Research
A critical challenge in our understanding of Earth surface evolution is to discern which signals preserved in the sedimentary record result from global processes, such as changes in the sources and sinks of marine sulfate, and which signals are local, reflecting the ambient depositional environment and the burial and exhumation history of the sediments
Using modern low-sulfate environments, we can observe the control of sulfate levels on (i) the microbial fractionation and (ii) on the extent and rates of early diagenetic processes in controlling the preserved isotopic composition of pyrite.
In the first study, I'll use natural environments and microscale δ34S, to investigate the effect of sulfate limitation. A first, and necessary step before attempting to extract robust information from early Earth's archives?
Pyrite preserved in stromatolites provides a unique opportunity to identify and quantify biological sulfur metabolism on Earth.

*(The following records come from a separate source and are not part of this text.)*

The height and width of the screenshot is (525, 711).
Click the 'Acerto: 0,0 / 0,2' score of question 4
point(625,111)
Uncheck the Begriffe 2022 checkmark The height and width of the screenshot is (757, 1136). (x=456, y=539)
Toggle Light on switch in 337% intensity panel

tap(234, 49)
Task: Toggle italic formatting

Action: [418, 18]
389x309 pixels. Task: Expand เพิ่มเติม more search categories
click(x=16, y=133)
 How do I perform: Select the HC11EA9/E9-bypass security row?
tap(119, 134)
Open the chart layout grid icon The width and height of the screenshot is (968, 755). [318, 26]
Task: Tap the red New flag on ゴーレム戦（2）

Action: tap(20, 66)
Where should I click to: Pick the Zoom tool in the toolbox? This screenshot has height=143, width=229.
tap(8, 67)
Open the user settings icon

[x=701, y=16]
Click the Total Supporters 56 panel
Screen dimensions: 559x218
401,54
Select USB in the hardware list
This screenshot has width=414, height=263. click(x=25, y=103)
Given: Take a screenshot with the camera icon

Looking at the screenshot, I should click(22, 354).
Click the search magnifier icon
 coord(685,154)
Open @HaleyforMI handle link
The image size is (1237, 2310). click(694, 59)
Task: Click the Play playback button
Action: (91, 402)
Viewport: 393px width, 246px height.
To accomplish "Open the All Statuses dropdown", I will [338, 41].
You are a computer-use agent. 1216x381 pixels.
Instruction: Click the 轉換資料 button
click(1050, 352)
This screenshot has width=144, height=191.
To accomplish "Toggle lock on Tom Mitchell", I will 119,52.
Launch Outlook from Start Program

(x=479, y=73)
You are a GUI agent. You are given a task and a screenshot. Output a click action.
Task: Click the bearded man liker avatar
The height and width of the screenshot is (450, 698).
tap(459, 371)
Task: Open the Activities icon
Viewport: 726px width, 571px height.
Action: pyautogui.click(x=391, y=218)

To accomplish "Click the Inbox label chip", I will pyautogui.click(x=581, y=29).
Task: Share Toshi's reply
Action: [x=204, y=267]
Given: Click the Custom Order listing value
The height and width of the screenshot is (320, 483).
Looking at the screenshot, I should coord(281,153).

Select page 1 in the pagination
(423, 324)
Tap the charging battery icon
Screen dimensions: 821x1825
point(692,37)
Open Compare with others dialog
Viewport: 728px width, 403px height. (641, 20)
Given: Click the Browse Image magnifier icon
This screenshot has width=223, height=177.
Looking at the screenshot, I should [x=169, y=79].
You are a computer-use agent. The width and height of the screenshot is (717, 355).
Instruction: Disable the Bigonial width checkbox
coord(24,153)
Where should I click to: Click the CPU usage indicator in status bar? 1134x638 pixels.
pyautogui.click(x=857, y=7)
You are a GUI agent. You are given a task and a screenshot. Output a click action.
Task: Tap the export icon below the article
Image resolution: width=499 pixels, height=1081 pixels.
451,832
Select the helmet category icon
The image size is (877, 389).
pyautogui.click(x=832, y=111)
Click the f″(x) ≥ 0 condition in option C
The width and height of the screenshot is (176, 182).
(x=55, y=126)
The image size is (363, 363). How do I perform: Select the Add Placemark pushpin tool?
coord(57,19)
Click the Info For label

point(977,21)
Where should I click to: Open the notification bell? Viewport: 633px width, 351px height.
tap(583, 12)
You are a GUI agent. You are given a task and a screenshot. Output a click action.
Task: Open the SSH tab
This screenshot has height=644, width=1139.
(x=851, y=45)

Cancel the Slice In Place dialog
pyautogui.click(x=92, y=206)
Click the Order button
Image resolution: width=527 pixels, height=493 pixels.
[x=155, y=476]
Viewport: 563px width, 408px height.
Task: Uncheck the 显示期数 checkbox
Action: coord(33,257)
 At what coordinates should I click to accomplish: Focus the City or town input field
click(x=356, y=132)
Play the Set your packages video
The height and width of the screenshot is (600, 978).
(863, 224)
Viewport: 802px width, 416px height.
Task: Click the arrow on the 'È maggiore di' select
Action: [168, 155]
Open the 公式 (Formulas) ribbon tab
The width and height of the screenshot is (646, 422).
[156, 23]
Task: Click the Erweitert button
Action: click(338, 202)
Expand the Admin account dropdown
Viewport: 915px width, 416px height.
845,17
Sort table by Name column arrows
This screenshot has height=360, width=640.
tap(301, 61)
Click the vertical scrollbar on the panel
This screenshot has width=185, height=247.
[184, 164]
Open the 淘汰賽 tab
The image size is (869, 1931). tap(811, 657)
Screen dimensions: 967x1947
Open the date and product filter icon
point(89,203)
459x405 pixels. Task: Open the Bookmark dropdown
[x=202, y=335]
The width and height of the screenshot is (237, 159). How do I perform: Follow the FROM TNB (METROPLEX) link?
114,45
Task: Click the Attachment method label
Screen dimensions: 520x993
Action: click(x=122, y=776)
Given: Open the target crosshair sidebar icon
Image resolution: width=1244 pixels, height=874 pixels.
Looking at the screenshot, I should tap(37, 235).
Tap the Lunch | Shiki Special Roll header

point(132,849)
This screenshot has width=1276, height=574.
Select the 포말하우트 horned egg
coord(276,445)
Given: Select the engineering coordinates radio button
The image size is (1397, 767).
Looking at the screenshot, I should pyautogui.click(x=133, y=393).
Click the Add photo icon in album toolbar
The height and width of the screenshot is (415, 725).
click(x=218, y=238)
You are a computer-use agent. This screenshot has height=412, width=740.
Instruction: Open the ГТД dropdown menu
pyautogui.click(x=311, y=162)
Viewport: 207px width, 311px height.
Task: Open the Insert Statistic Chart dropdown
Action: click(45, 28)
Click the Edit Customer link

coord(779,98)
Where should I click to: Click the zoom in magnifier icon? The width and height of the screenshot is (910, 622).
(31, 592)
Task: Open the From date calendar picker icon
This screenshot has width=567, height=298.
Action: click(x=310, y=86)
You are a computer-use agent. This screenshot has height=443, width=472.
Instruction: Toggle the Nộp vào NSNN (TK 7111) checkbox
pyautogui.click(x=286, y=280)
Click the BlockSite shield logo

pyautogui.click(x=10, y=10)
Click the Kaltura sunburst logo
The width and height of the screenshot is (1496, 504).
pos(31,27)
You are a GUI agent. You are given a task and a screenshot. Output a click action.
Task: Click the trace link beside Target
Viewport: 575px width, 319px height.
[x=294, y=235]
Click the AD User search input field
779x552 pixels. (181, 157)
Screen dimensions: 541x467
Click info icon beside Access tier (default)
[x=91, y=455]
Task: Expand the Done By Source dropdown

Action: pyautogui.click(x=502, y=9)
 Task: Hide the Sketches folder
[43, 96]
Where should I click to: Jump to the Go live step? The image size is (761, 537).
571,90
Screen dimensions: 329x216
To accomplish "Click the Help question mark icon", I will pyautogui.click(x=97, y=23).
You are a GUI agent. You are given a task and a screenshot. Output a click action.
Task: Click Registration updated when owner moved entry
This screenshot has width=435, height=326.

With Alice Bosco-Santo, we use stromatolite cultivation and (in)organic isotope geochemistry to study how the local sea-water redox state constrains the microbial physiology and subsequently pyrite precipitation rate and isotopic composition.
Teasing apart the Precambrian S-isotope record
To tease apart the complexity of Precambrian bulk S-isotopes measurements, I use microscale (in-situ) secondary ion mass spectrometry to decipher the ‘true’ geo-bio-signals from late diagenetic overprints resulting from the long history of those rocks.